**ЗАДАНИЕ**
Через какие регионы, согласно отрывку о тройке, несётся тройка?

**ТЕКСТ ОТРЫВКА**
━━━━━━━━━━━━━━━━

А скакуны, эти скакуны... что это за скакуны! Я мог бы написать целое стихотворение о том, что приходит в голову этим скакунам, когда они слышат над своими головами знакомые им песни о пролетарской солидарности и братской помощи, о вечном долге и светлом будущем. Их единственная надежда -- это то, что кучер каким-нибудь образом слетит с козел и сломает шею, в то время как они продолжают надрываться в едином порыве.

 

Тем не менее, проблема никуда не уходит. Никто не знает, куда эта тройка направляется. Ответа она не даёт, но продолжает свой внушающий ужас натиск, несясь через Азию, Африку и Центральную Америку. А другие народы и государства в отчаянии пытаются принять все возможные меры -- от сдерживания до разрядки -- но всё равно расступаются перед ней и отходят в сторону.

━━━━━━━━━━━━━━━━

**ИСХОДНЫЕ ДАННЫЕ**

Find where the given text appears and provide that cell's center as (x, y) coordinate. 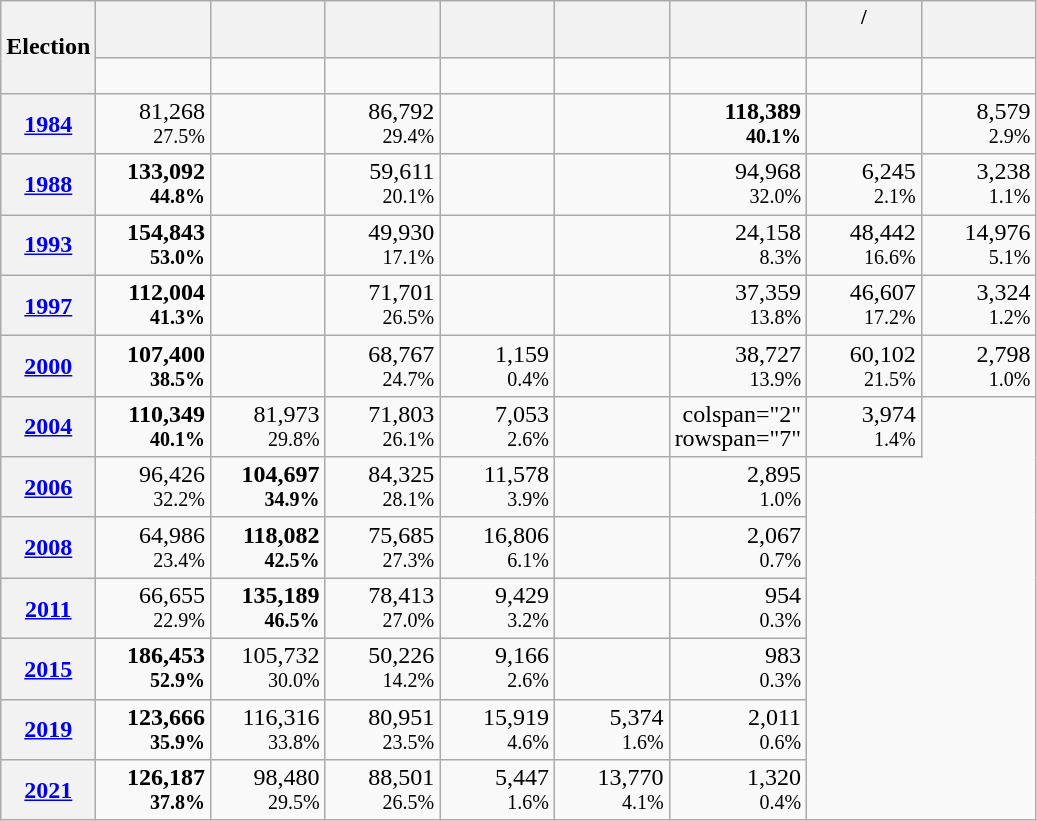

━━━━━━━━━━━━━━━━

**РЕШЕНИЕ**
Через Азию, Африку и Центральную Америку.